» AUFGABE A
Suche aus den Zeilen unten alle heraus, in denen die Zeichenfolge "sidebar" vorkommt, und schreibe sie ab. Groß- und Kleinschreibung zählt dabei.

» TEXTAUSZUG
━━━━━━━━━━

An der Versammlung gabs auch einen emotionalen Moment für Cassis. Bei der Videozusammenfassung seines Wahlsiegs kämpfte der Tessiner sichtlich mit den Tränen.

Gleich drei Bundesräte vor Ort

Drei Bundesräte hat die Delegiertenversammlung – neben Ignazio Cassis auch Johann Schneider Ammann und den scheidenden Didier Burkhalter – in Engelberg im Kanton Obwalden gefeiert. In den Reden wurde der Wert des Liberalismus und der Eigenverantwortung betont.

Der FDP, die zwei der sieben Bundesratssitze inne hat, gefiel es in Engelberg sichtlich, für einmal eine Delegiertenversammlung mit drei eigenen Bundesräten durchführen zu können. Didier Burkhalter rief die Delegierten aber auf, bescheiden zu bleiben. Bescheidenheit sei die Basis für eine erfolgreiche Politik.

Parteipräsidentin Petra Gössi attestierte dem abtretenden Aussenminister bei der Verabschiedung rhetorisches Talent, eine grosse Fähigkeit, Beziehungen aufzubauen und Weltoffenheit. Er sei als Bundesrat nicht nur Regierungsmitglied gewesen, sondern vor allem auch Mensch. Er habe ausgezeichnet die Werte der Schweiz und der FDP verkörpert.

Lang anhaltender Applaus

Burkhalter wurde von den Delegierten mit lang anhaltendem Applaus verabschiedet. Johann Schneider-Ammann lobte seinen Bundesratskollegen dafür, dass er in seinen Amtsjahren sich selbst treu geblieben sei.

━━━━━━━━━━

» Datensätze aus einer Datenquelle

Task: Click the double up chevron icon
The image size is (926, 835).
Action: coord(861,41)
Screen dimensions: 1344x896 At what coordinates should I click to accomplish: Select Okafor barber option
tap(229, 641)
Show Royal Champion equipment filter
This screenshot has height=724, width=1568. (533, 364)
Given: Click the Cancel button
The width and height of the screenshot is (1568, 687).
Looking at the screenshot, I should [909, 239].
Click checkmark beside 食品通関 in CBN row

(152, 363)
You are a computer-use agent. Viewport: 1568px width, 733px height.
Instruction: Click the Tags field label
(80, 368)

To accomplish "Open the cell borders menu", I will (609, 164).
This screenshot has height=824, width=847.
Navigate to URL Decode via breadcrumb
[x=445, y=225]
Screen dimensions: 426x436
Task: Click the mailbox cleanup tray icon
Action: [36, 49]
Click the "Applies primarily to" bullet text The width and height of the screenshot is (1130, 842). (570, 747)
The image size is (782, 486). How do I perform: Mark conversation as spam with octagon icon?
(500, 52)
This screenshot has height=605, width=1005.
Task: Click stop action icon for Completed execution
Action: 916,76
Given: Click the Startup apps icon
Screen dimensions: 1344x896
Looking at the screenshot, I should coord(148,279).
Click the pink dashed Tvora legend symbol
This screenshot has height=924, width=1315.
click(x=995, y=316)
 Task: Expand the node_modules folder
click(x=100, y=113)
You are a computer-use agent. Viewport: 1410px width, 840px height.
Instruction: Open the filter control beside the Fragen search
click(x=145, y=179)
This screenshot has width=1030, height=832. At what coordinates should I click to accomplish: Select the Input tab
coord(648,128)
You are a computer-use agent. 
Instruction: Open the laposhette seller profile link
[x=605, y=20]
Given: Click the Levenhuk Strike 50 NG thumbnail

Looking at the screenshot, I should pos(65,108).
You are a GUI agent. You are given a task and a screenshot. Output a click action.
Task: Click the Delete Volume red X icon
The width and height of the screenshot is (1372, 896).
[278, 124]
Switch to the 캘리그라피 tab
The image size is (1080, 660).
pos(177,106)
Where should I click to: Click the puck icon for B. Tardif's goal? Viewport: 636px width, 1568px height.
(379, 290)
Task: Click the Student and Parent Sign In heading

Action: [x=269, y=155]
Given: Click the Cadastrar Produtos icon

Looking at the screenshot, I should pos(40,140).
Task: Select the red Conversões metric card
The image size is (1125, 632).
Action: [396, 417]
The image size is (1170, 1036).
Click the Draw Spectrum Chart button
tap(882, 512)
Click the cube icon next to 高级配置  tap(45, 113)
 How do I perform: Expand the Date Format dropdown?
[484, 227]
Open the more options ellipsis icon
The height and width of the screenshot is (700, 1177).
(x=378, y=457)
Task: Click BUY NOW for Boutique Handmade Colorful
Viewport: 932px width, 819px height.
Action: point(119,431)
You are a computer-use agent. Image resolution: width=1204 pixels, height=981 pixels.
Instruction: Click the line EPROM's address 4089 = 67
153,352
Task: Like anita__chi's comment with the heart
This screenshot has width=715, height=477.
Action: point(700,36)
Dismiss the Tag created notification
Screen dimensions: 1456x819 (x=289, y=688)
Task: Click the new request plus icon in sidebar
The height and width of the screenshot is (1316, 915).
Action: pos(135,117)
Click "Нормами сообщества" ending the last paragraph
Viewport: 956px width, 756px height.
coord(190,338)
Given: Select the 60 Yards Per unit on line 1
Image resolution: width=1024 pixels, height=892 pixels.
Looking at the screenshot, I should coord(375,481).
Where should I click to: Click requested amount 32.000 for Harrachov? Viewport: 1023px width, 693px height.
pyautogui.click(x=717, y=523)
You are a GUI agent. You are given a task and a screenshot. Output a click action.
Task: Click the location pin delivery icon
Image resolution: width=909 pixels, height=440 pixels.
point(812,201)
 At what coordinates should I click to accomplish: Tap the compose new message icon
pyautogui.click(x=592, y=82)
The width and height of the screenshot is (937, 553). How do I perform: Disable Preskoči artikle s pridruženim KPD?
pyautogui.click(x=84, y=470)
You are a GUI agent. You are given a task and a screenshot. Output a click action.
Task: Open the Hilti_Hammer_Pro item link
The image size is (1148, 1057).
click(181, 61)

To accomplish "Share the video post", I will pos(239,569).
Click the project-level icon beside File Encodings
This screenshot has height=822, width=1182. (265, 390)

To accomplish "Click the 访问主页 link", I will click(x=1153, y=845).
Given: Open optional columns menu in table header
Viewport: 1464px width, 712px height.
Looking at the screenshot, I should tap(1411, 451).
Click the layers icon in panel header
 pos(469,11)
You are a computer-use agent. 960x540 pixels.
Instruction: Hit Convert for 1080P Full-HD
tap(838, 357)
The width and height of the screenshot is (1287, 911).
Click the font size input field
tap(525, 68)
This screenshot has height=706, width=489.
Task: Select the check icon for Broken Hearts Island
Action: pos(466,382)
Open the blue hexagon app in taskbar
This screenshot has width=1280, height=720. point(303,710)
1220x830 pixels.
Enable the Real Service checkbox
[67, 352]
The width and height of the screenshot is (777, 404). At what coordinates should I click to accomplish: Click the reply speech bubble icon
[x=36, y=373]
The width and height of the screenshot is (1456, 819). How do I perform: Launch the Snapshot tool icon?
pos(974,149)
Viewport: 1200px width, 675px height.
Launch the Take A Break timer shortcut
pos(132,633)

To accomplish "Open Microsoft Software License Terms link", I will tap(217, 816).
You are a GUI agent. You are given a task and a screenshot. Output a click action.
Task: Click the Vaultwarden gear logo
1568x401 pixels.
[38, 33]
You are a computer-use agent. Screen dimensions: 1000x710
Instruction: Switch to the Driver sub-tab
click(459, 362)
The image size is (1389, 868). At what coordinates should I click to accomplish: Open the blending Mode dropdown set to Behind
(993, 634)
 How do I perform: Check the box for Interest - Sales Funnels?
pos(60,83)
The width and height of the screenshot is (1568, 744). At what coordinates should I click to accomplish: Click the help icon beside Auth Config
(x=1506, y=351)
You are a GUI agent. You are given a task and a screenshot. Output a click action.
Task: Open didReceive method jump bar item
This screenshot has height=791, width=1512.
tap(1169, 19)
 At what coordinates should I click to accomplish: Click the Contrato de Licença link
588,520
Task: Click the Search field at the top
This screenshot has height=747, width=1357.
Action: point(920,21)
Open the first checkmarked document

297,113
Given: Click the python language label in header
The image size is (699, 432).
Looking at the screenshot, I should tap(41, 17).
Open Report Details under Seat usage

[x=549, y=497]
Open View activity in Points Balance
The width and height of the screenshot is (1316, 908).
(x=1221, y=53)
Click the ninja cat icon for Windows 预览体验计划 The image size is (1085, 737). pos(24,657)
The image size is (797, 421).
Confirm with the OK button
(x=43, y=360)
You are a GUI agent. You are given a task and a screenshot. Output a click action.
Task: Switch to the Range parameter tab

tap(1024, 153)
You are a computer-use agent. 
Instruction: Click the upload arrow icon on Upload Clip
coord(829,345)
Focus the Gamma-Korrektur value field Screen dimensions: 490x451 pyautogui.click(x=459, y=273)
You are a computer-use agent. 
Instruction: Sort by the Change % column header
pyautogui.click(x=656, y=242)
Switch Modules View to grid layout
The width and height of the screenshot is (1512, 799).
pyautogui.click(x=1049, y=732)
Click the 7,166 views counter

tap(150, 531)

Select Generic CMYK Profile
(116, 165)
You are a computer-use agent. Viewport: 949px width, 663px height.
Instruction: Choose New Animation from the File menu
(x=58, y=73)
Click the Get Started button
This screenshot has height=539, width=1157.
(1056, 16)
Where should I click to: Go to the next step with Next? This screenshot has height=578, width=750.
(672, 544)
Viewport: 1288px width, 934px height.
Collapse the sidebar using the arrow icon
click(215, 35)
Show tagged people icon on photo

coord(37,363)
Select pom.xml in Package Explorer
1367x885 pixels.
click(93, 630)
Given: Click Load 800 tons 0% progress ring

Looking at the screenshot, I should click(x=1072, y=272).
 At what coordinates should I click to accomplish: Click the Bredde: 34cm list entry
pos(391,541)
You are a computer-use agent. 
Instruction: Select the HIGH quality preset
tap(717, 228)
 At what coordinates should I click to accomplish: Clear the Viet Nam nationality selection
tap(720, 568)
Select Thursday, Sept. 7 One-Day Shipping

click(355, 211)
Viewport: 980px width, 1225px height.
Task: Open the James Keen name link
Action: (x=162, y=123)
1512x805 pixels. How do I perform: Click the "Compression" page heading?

━━━━━━━━━━

» AUFGABE B
Gib den Abschnitt aus dem Text über die FDP-Delegiertenversammlung wieder, der bei den Worten "Der FDP, die" beginnt und nach den Worten "der FDP verkörpert." endet. Ersetze darin "Parteipräsidentin" durch "FDP-Präsidentin".

» RICHTIGE ANTWORT A
Task: Click the new request plus icon in sidebar
Collapse the sidebar using the arrow icon

» RICHTIGE ANTWORT B
Der FDP, die zwei der sieben Bundesratssitze inne hat, gefiel es in Engelberg sichtlich, für einmal eine Delegiertenversammlung mit drei eigenen Bundesräten durchführen zu können. Didier Burkhalter rief die Delegierten aber auf, bescheiden zu bleiben. Bescheidenheit sei die Basis für eine erfolgreiche Politik.

FDP-Präsidentin Petra Gössi attestierte dem abtretenden Aussenminister bei der Verabschiedung rhetorisches Talent, eine grosse Fähigkeit, Beziehungen aufzubauen und Weltoffenheit. Er sei als Bundesrat nicht nur Regierungsmitglied gewesen, sondern vor allem auch Mensch. Er habe ausgezeichnet die Werte der Schweiz und der FDP verkörpert.